» SHORT TASK: Duplicate the entries that follow, reproducing every line without any change.

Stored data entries
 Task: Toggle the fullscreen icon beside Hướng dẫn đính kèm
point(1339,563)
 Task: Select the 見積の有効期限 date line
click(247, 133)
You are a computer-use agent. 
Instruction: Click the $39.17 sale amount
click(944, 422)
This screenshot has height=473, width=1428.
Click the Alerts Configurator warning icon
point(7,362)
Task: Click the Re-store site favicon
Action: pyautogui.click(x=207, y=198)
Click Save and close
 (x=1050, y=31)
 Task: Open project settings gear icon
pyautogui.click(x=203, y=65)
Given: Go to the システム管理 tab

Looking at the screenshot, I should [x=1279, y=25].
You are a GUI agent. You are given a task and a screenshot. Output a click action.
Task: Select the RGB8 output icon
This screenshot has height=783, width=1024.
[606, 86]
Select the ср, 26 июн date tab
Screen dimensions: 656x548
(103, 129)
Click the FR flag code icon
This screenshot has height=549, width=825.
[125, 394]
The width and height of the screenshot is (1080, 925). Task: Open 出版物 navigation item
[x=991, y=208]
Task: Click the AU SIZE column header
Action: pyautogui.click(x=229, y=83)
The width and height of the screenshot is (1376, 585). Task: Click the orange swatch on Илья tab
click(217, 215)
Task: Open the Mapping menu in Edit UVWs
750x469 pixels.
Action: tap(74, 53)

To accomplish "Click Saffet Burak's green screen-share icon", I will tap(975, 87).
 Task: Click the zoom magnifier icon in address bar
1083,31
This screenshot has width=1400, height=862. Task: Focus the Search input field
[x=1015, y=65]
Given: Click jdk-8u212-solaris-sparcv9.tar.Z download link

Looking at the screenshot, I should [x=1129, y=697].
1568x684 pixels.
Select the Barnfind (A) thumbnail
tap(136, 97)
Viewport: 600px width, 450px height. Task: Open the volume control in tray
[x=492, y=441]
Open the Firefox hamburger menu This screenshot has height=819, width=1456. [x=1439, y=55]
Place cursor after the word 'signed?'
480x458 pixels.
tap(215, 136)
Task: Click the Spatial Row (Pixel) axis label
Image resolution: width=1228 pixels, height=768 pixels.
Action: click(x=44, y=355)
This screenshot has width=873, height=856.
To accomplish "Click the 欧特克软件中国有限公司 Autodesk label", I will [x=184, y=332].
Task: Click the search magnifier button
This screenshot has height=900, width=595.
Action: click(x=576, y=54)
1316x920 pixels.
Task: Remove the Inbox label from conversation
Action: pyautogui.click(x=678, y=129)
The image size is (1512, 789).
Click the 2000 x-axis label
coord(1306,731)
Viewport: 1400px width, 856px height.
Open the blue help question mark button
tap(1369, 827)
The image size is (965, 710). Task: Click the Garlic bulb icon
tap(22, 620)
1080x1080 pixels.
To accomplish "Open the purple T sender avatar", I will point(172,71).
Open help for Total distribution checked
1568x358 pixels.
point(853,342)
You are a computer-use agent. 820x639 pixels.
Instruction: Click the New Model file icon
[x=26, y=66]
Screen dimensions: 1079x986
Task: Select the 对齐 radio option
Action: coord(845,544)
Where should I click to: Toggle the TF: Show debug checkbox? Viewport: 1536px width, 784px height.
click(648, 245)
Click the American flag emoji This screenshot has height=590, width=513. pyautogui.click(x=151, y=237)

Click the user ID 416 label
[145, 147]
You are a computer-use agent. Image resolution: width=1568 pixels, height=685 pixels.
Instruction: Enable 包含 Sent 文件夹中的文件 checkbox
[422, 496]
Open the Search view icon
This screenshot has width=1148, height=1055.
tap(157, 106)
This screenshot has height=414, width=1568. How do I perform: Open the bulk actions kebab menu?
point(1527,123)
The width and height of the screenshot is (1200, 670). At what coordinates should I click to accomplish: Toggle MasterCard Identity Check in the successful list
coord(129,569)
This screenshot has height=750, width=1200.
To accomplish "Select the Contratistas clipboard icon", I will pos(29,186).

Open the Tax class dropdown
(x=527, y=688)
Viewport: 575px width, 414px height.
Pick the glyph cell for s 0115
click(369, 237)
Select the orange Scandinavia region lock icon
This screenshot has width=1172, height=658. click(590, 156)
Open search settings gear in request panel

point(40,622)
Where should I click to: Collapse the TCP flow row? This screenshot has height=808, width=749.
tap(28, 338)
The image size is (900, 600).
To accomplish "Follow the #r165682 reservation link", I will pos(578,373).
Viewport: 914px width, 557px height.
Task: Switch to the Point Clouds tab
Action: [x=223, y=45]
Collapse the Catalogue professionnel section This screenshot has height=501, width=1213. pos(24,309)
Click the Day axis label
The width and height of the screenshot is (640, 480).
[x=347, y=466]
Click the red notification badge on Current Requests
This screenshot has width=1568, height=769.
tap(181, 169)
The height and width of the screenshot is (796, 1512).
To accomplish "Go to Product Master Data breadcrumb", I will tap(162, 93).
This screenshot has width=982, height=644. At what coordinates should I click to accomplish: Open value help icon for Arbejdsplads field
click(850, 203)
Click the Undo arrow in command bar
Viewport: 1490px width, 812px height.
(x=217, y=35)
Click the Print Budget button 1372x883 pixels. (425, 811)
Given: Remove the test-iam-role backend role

» EXPECTED ANSWER:
 Task: Toggle the fullscreen icon beside Hướng dẫn đính kèm
point(1339,563)
 Task: Select the 見積の有効期限 date line
click(247, 133)
You are a computer-use agent. 
Instruction: Click the $39.17 sale amount
click(944, 422)
This screenshot has height=473, width=1428.
Click the Alerts Configurator warning icon
point(7,362)
Task: Click the Re-store site favicon
Action: pyautogui.click(x=207, y=198)
Click Save and close
 (x=1050, y=31)
 Task: Open project settings gear icon
pyautogui.click(x=203, y=65)
Given: Go to the システム管理 tab

Looking at the screenshot, I should [x=1279, y=25].
You are a GUI agent. You are given a task and a screenshot. Output a click action.
Task: Select the RGB8 output icon
This screenshot has height=783, width=1024.
[606, 86]
Select the ср, 26 июн date tab
Screen dimensions: 656x548
(103, 129)
Click the FR flag code icon
This screenshot has height=549, width=825.
[125, 394]
The width and height of the screenshot is (1080, 925). Task: Open 出版物 navigation item
[x=991, y=208]
Task: Click the AU SIZE column header
Action: pyautogui.click(x=229, y=83)
The width and height of the screenshot is (1376, 585). Task: Click the orange swatch on Илья tab
click(217, 215)
Task: Open the Mapping menu in Edit UVWs
750x469 pixels.
Action: tap(74, 53)

To accomplish "Click Saffet Burak's green screen-share icon", I will tap(975, 87).
 Task: Click the zoom magnifier icon in address bar
1083,31
This screenshot has width=1400, height=862. Task: Focus the Search input field
[x=1015, y=65]
Given: Click jdk-8u212-solaris-sparcv9.tar.Z download link

Looking at the screenshot, I should [x=1129, y=697].
1568x684 pixels.
Select the Barnfind (A) thumbnail
tap(136, 97)
Viewport: 600px width, 450px height. Task: Open the volume control in tray
[x=492, y=441]
Open the Firefox hamburger menu This screenshot has height=819, width=1456. [x=1439, y=55]
Place cursor after the word 'signed?'
480x458 pixels.
tap(215, 136)
Task: Click the Spatial Row (Pixel) axis label
Image resolution: width=1228 pixels, height=768 pixels.
Action: click(x=44, y=355)
This screenshot has width=873, height=856.
To accomplish "Click the 欧特克软件中国有限公司 Autodesk label", I will [x=184, y=332].
Task: Click the search magnifier button
This screenshot has height=900, width=595.
Action: click(x=576, y=54)
1316x920 pixels.
Task: Remove the Inbox label from conversation
Action: pyautogui.click(x=678, y=129)
The image size is (1512, 789).
Click the 2000 x-axis label
coord(1306,731)
Viewport: 1400px width, 856px height.
Open the blue help question mark button
tap(1369, 827)
The image size is (965, 710). Task: Click the Garlic bulb icon
tap(22, 620)
1080x1080 pixels.
To accomplish "Open the purple T sender avatar", I will point(172,71).
Open help for Total distribution checked
1568x358 pixels.
point(853,342)
You are a computer-use agent. 820x639 pixels.
Instruction: Click the New Model file icon
[x=26, y=66]
Screen dimensions: 1079x986
Task: Select the 对齐 radio option
Action: coord(845,544)
Where should I click to: Toggle the TF: Show debug checkbox? Viewport: 1536px width, 784px height.
click(648, 245)
Click the American flag emoji This screenshot has height=590, width=513. pyautogui.click(x=151, y=237)

Click the user ID 416 label
[145, 147]
You are a computer-use agent. Image resolution: width=1568 pixels, height=685 pixels.
Instruction: Enable 包含 Sent 文件夹中的文件 checkbox
[422, 496]
Open the Search view icon
This screenshot has width=1148, height=1055.
tap(157, 106)
This screenshot has height=414, width=1568. How do I perform: Open the bulk actions kebab menu?
point(1527,123)
The width and height of the screenshot is (1200, 670). At what coordinates should I click to accomplish: Toggle MasterCard Identity Check in the successful list
coord(129,569)
This screenshot has height=750, width=1200.
To accomplish "Select the Contratistas clipboard icon", I will pos(29,186).

Open the Tax class dropdown
(x=527, y=688)
Viewport: 575px width, 414px height.
Pick the glyph cell for s 0115
click(369, 237)
Select the orange Scandinavia region lock icon
This screenshot has width=1172, height=658. click(590, 156)
Open search settings gear in request panel

point(40,622)
Where should I click to: Collapse the TCP flow row? This screenshot has height=808, width=749.
tap(28, 338)
The image size is (900, 600).
To accomplish "Follow the #r165682 reservation link", I will pos(578,373).
Viewport: 914px width, 557px height.
Task: Switch to the Point Clouds tab
Action: [x=223, y=45]
Collapse the Catalogue professionnel section This screenshot has height=501, width=1213. pos(24,309)
Click the Day axis label
The width and height of the screenshot is (640, 480).
[x=347, y=466]
Click the red notification badge on Current Requests
This screenshot has width=1568, height=769.
tap(181, 169)
The height and width of the screenshot is (796, 1512).
To accomplish "Go to Product Master Data breadcrumb", I will tap(162, 93).
This screenshot has width=982, height=644. At what coordinates should I click to accomplish: Open value help icon for Arbejdsplads field
click(850, 203)
Click the Undo arrow in command bar
Viewport: 1490px width, 812px height.
(x=217, y=35)
Click the Print Budget button 1372x883 pixels. (425, 811)
Given: Remove the test-iam-role backend role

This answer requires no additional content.